● **Work task 1**
According to the species sensitivity distribution passage, which distribution do the updated method and Burrlioz Ver 2.0 use for data sets of 8 species or more?
● **Work task 2**
Continue the species sensitivity distribution passage from its final sentence, keeping its formal technical tone.

● **Quoted passage**
In addition to the log-normal, log-logistic and Gamma distributions, the original version of ssdtools as developed by Thorley and Schwarz (2018) also included three additional distributions in the candidate model set, including the log-gumbel, Gompertz and Weibull distributions. Of these, the log-Gumbel (otherwise known as the inverse Weibull, see below) shows relatively good convergence (see Figure 32, D. Fox et al. 2022), and is also one of the limiting distributions of the Burr Type 3 distribution implemented in ssdtools, and has been retained in the default model set. The Gompertz and Weibull distributions, however can exhibit unstable behaviour, sometimes showing poor convergence, and therefore been excluded from the default set (see Figure 32, D. Fox et al. 2022)

Burr III distribution

A history of Burrlioz and the primary distributions it used were recently summmarized by D. R. Fox et al. (2021).

In 2000, Australia and New Zealand (Australian and New Zealand Environment and Conservation Council/Agriculture and Resource Management Council of Australia and New Zealand 2000) adopted an SSD‐based method for deriving WQBs, following a critical review of multiple WQB derivation methods (Warne 1998). A distinct feature of the method was the use of a 3‐parameter Burr distribution to model the empirical SSD, which was implemented in the Burrlioz software tool (Campbell et al. 2000). This represented a generalization of the methods previously employed by Aldenberg and Slob (1993) because the log–logistic distribution was shown to be a specific case of the Burr family (Tadikamalla 1980). Recent revision of the derivation method recognized that using the 3‐parameter Burr distributions for small sample sizes (<8 species) created additional uncertainty by estimating more parameters than could be justified, essentially overfitting the data (Batley et al. 2018). Consequently, the method, and the updated software (Burrlioz Ver 2.0), now uses a 2‐parameter log–logistic distribution for these small data sets, whereas the Burr type III distribution is used for data sets of 8 species or more (Batley et al. 2018; Australian and New Zealand Guidelines 2018).

● **Entries supplied**

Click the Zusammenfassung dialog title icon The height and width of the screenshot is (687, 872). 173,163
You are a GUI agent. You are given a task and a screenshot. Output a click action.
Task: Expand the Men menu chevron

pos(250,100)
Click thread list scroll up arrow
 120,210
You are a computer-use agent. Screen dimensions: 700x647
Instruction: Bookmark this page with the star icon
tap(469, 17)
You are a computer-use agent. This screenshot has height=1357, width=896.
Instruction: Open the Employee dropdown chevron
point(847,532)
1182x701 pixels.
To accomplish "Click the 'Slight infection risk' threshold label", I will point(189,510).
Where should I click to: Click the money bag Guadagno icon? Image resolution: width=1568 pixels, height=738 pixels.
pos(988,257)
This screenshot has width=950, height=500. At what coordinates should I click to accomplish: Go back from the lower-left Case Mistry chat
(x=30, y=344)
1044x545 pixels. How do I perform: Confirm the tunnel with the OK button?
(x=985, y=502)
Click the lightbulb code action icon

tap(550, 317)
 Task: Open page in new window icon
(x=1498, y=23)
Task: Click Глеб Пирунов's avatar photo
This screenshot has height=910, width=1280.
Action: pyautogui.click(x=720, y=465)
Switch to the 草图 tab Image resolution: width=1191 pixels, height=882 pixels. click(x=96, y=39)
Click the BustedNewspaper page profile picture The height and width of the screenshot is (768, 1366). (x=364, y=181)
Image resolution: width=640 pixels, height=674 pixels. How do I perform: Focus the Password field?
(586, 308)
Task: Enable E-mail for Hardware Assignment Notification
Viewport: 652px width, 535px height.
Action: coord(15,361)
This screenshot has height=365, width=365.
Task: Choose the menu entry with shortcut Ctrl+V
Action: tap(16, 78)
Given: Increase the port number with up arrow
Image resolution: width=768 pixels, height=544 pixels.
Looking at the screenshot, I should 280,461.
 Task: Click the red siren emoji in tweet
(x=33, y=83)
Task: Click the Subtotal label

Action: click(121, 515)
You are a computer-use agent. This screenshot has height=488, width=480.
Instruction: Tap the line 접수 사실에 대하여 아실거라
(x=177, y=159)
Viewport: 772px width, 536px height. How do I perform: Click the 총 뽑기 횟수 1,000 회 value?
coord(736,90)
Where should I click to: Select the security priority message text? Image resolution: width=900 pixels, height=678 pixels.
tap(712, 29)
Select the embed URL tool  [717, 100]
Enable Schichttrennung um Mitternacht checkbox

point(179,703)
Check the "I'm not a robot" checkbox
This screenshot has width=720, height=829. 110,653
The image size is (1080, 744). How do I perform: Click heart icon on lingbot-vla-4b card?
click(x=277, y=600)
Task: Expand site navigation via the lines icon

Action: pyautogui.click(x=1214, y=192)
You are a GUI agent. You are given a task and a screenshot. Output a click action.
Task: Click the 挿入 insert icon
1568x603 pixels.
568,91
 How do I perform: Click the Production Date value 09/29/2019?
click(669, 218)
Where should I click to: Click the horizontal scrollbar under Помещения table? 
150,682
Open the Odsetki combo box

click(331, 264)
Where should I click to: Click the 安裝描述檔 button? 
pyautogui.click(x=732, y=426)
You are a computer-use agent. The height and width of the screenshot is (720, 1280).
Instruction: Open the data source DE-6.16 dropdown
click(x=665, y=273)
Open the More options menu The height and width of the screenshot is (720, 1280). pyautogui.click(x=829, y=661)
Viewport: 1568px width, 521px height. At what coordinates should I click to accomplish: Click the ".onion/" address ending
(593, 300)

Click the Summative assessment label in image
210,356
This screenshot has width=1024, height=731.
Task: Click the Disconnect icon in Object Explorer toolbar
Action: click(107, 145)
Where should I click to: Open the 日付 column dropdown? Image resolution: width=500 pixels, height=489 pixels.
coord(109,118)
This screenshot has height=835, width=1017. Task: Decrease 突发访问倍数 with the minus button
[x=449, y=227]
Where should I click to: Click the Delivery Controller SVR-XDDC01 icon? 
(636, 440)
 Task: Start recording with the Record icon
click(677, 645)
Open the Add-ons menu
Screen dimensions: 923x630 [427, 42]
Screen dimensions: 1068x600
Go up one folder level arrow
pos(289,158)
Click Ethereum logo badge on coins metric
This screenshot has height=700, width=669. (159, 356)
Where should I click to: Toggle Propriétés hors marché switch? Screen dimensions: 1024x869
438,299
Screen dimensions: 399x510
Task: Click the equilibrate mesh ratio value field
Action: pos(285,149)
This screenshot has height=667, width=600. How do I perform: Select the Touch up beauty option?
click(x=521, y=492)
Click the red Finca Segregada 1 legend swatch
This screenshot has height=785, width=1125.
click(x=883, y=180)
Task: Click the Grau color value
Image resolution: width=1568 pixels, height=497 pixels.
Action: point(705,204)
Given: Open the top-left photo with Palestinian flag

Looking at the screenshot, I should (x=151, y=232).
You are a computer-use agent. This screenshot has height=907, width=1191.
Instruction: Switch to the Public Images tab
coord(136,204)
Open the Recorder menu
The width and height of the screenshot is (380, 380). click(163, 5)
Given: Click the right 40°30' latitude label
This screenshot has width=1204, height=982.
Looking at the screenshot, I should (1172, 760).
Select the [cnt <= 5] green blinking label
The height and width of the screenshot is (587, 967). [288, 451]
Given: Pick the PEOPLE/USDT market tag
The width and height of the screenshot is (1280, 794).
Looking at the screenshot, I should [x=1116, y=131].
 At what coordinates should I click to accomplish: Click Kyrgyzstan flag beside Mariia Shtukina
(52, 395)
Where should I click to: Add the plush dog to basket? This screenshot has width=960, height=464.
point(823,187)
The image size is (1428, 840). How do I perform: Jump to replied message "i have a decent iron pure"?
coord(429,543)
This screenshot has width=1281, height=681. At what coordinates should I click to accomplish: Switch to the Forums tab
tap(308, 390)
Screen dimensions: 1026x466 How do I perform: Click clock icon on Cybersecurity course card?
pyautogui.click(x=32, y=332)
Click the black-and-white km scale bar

● **Exercise result 1**
The Burr type III distribution.

● **Exercise result 2**
(D. R. Fox et al. 2021)

The probability density function, \({f_X}(x;b,c,k)\) and cumulative distribution function, \({F_X}(x;b,c,k)\) for the Burr III distribution are:

Burr III distribution\[\begin{array}{*{20}{c}} {{f_X}(x;b,c,k) = \frac{{b\,k\,c}}{{{x^2}}}\frac{{{{\left( {\frac{b}{x}} \right)}^{c - 1}}}}{{{{\left[ {1 + {{\left( {\frac{b}{x}} \right)}^c}} \right]}^{k + 1}}}}{\rm{ }}}&{b,c,k,x > 0} \end{array}\]
\[\begin{array}{*{20}{c}} {{F_X}(x;b,c,k) = \frac{1}{{{{\left[ {1 + {{\left( {\frac{b}{x}} \right)}^c}} \right]}^k}}}{\rm{ }}}&{b,c,k,x > 0} \end{array}\]
Sample Burr probability density (A) and cumulative probability (B) functions.

Sample Burr probability density (A) and cumulative probability (B) functions.

While the Burr type III distribution was adopted as the default distribution in Burrlioz, it is well known (e.g., Tadikamalla (1980)) that the Burr III distribution is related to several other theoretical distributions, some of which only exist as limiting cases of the Burr III, i.e., as one or more of the Burr III parameters approaches either zero or infinity. The Burrlioz software incorporates logic that aims to identify situations where parameter estimates are tending towards either very large or very small values. In such cases, fitting a Burr III distribution is abandoned and one of the limiting distributions is fitted instead.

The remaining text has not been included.